Eating Attitudes Test (EAT-26) By David M. Garner, et al.*
The Eating Attitudes Test (EAT-26) is probably the most widely used standardized measure of symptoms and concerns characteristic of eating disorders. Many studies have been conducted using the EAT-26 as a screening tool and are based on the assumption that early identification of an eating disorder can lead to earlier treatment thereby reducing morbidity and mortality.
The EAT-26 was selected as the screening instrument used in the 1998 National Eating Disorders Screening Program, and the data on the 1998 survey are currently being analyzed. Most surveys of adolescents or young adult women using the EAT-26 indicate that about 15% score at or above 20. Of those who score at 20 or above on the EAT-26, interviews have shown that a high proportion have clinical significant eating disorders or "partial syndromes" characterized by some but not all of the symptoms required to meet the full diagnostic criteria. Interviews of those who score below 20 on the EAT-26 show that the test produces very few false negatives (i.e. those with low EAT-26 scores who have eating disorders or serious eating concerns on being interviewed).
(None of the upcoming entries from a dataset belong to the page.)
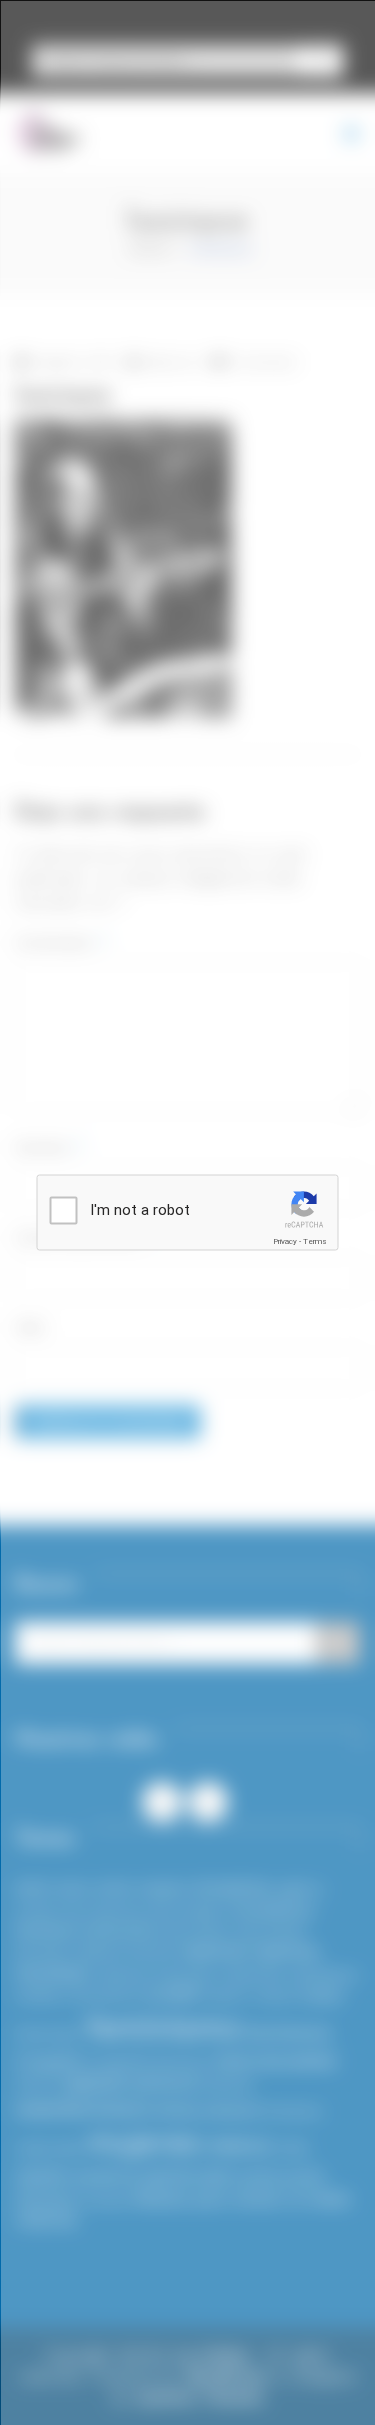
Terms (315, 1241)
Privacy (285, 1241)
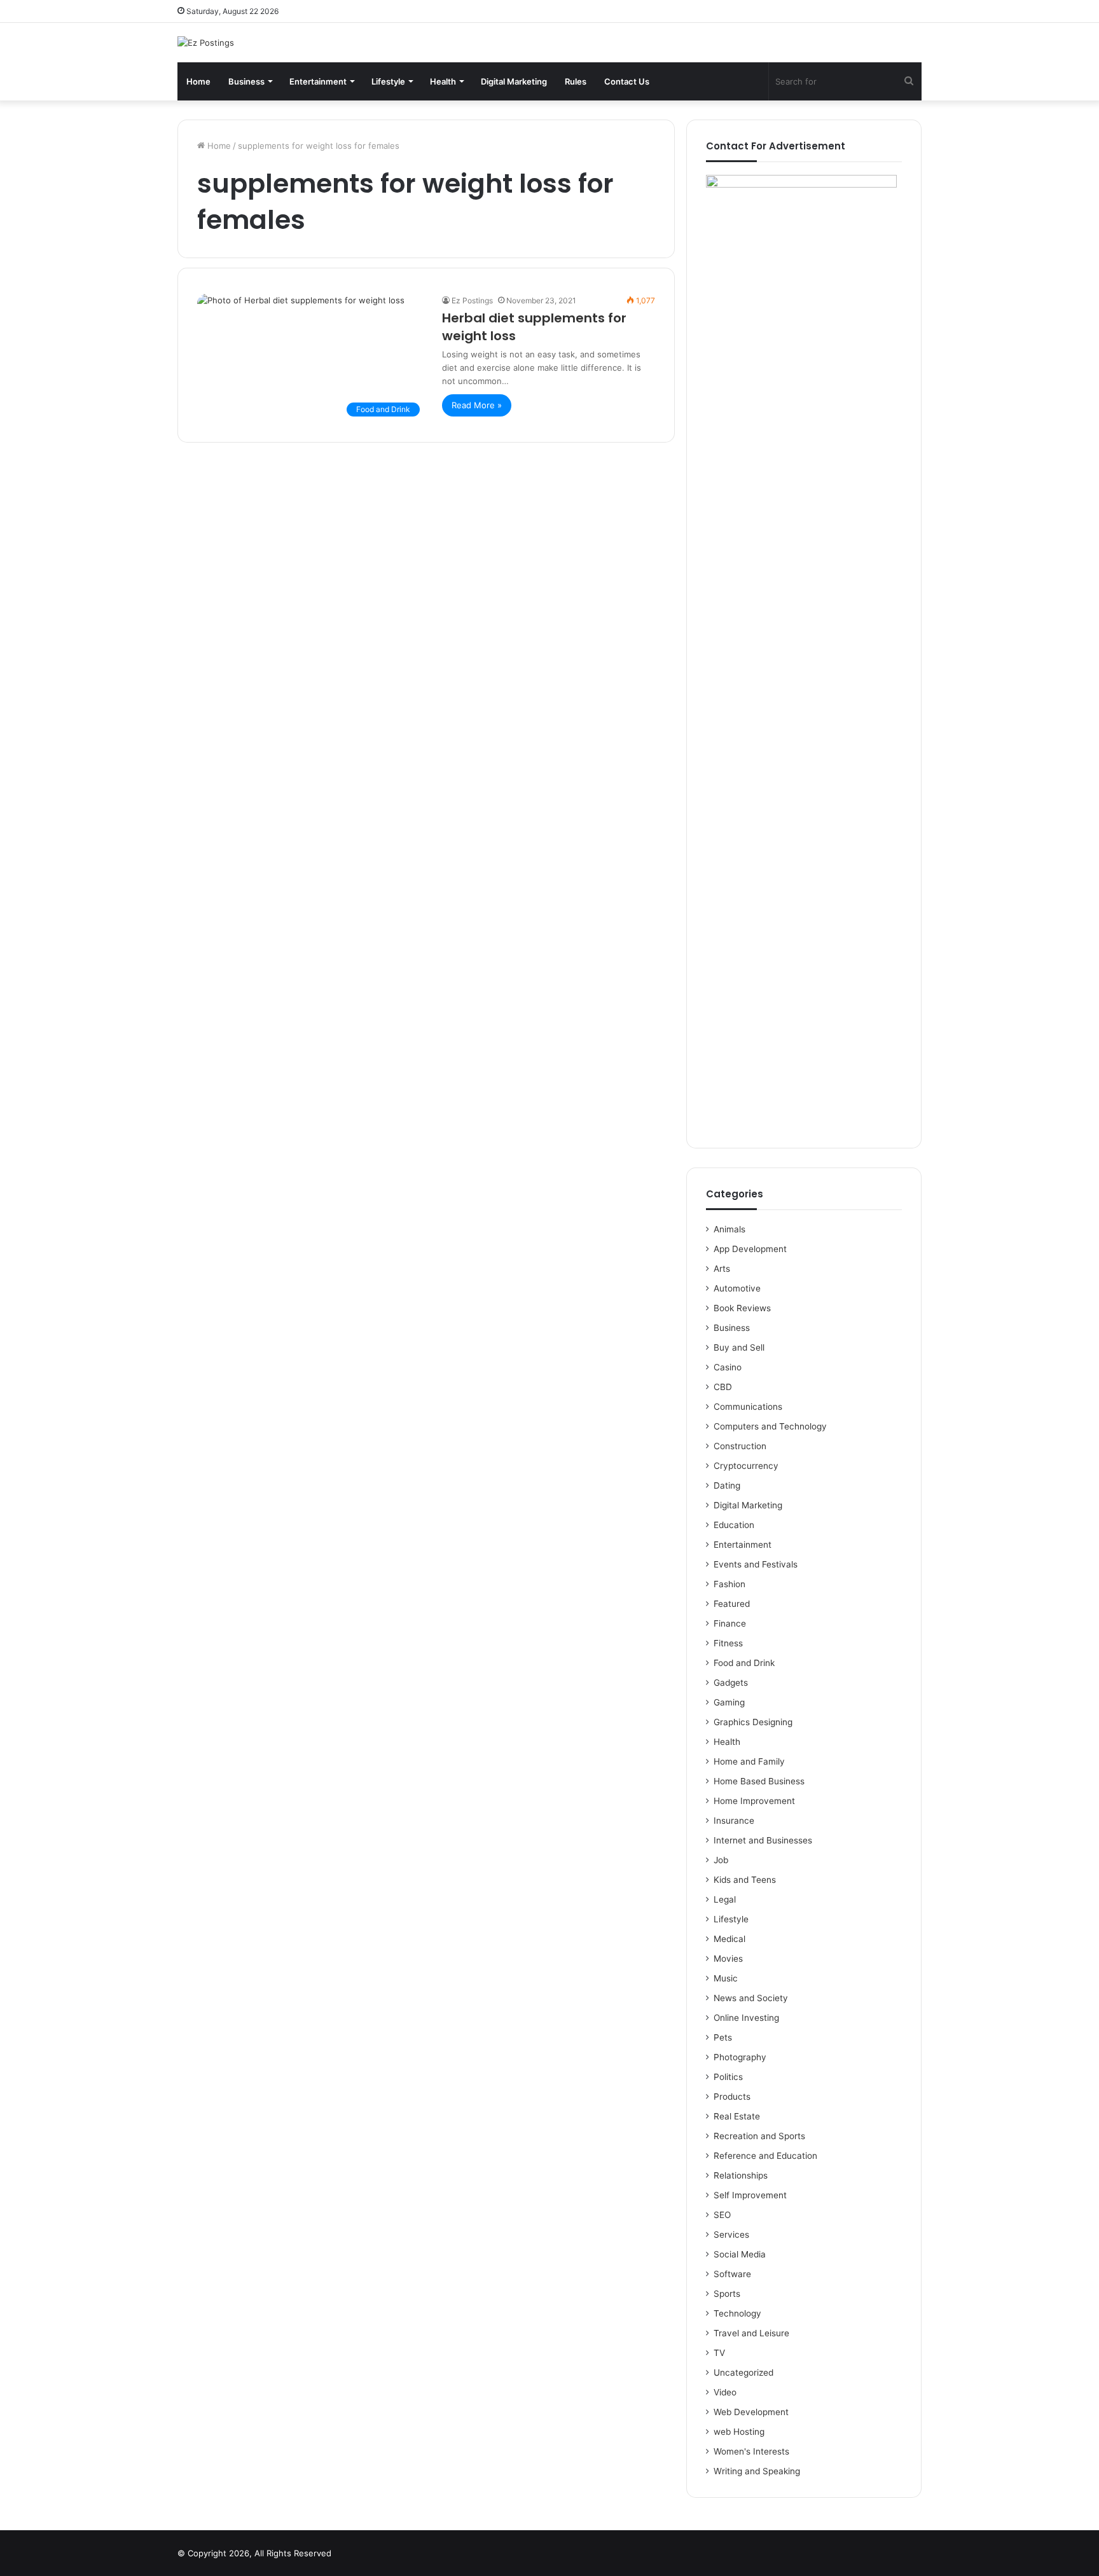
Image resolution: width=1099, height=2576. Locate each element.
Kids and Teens (745, 1880)
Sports (727, 2294)
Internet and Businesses (763, 1840)
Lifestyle (388, 81)
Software (732, 2274)
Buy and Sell (739, 1347)
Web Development (751, 2412)
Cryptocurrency (746, 1466)
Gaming (729, 1702)
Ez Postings (472, 300)
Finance (730, 1623)
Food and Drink (744, 1663)
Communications (748, 1407)
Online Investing (746, 2018)
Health (443, 81)
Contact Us (626, 81)
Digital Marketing (514, 81)
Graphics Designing (753, 1722)
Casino (728, 1367)
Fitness (728, 1643)
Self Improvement (750, 2195)
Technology (737, 2313)
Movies (728, 1958)
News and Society (751, 1998)
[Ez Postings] (205, 43)
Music (726, 1978)
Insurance (734, 1820)
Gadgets (731, 1682)
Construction (740, 1446)
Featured (732, 1604)
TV (719, 2353)
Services (731, 2234)
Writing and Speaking (757, 2471)
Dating (727, 1485)
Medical (729, 1939)
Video (725, 2392)
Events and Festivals (756, 1564)
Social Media (740, 2254)
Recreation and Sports (759, 2136)
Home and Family (749, 1761)
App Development (750, 1249)
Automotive (737, 1288)
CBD (723, 1387)
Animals (729, 1229)
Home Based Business (759, 1781)
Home (198, 81)
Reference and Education (765, 2156)
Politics (728, 2077)
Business (246, 81)
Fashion (729, 1584)
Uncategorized (743, 2372)
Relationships (741, 2175)
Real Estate (737, 2116)
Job (721, 1860)
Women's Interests (751, 2451)
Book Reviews (742, 1308)
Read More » (477, 405)
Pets (723, 2037)
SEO (722, 2215)
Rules (575, 81)
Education (734, 1525)
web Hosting (739, 2432)
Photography (740, 2057)
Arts (722, 1269)
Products (732, 2096)
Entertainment (318, 81)
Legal (725, 1899)
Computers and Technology (770, 1426)
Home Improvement (754, 1801)
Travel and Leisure (751, 2333)
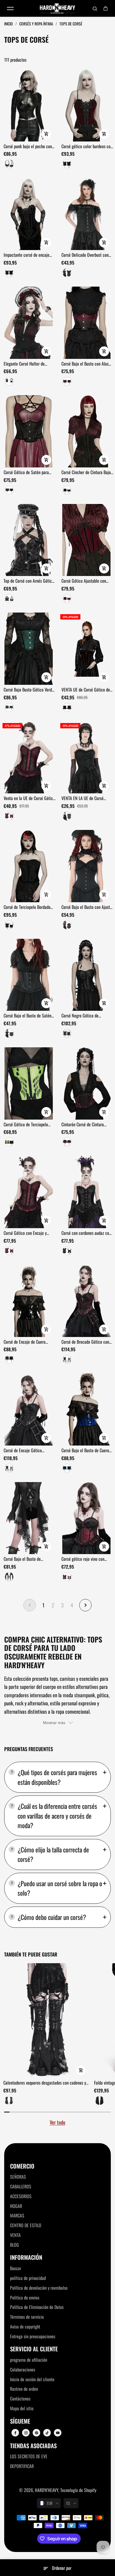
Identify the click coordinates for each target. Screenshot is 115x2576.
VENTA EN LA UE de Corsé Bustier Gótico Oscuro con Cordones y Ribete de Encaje (84, 798)
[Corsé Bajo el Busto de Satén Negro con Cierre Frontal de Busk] (28, 975)
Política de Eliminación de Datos (37, 2307)
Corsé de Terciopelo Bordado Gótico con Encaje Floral (27, 907)
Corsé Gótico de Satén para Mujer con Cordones (26, 472)
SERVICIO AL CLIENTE (34, 2348)
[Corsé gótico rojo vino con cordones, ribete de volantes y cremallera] (86, 1518)
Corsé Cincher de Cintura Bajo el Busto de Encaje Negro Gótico (86, 472)
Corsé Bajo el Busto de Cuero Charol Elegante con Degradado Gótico (87, 1450)
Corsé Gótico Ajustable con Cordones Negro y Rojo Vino (84, 581)
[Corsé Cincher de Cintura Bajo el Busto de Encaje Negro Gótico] (86, 431)
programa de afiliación (28, 2359)
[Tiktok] (47, 2433)
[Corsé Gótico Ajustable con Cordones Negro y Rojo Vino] (86, 540)
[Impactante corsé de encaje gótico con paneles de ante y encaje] (28, 214)
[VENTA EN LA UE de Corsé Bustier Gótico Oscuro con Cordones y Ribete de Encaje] (86, 757)
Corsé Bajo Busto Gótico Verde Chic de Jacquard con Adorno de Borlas (29, 689)
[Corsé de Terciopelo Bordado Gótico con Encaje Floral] (28, 866)
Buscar (15, 2268)
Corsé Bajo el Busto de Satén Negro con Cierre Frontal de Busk (27, 1015)
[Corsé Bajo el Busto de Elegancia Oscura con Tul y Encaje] (28, 1518)
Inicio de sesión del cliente (32, 2379)
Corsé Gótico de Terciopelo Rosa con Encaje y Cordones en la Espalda (29, 1124)
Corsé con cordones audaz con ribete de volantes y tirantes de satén (87, 1233)
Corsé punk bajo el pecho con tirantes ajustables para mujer (28, 146)
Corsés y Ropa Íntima (36, 24)
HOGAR (16, 2206)
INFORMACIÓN (26, 2257)
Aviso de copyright (25, 2326)
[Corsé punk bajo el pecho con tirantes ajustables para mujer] (28, 105)
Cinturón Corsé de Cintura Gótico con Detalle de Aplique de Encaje (86, 1124)
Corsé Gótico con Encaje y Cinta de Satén (25, 1233)
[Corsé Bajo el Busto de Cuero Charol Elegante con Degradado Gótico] (86, 1409)
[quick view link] (46, 134)
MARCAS (17, 2215)
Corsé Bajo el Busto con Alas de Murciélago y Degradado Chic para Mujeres (85, 364)
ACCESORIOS (21, 2196)
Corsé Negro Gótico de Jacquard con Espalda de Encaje (81, 1015)
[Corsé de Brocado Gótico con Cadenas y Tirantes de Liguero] (86, 1301)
The EAT-26 alone does not yield a specific diagnosis of an eating disorder. Neither the EAT-26, nor any other screening instrument, has been established as highly efficient as the sole means for identifying eating disorders. However, studies have shown that the EAT-26 can be an efficient screening instrument as part of a two-stage screening process in which those who score at or above a cut-off score of 20 are interviewed in a diagnostic interview. If you have a low score on the EAT-26 (below 20), you still could have an eating problem, so do not let the results deter you from seeking help if you think that you might need it.
Also, if you do have a high score, do not panic. It does not necessarily mean that you have a life-threatening condition of that you will have to immediately seek a form of treatment that may be uncomfortable. If you have a score of 20 or more, this simply means that you should seek the advice of a qualified mental health professional who has experience with treating eating disorders.
All self-report measures require open and honest responses in order to provide accurate information. The fact that most people provide honest responses means that the EAT-26 usually provides very useful information about the eating symptoms and concerns that are common in eating disorders
If you score above 20 on the EAT-26, please contact your physician or an eating disorders treatment specialist for a follow-up evaluation.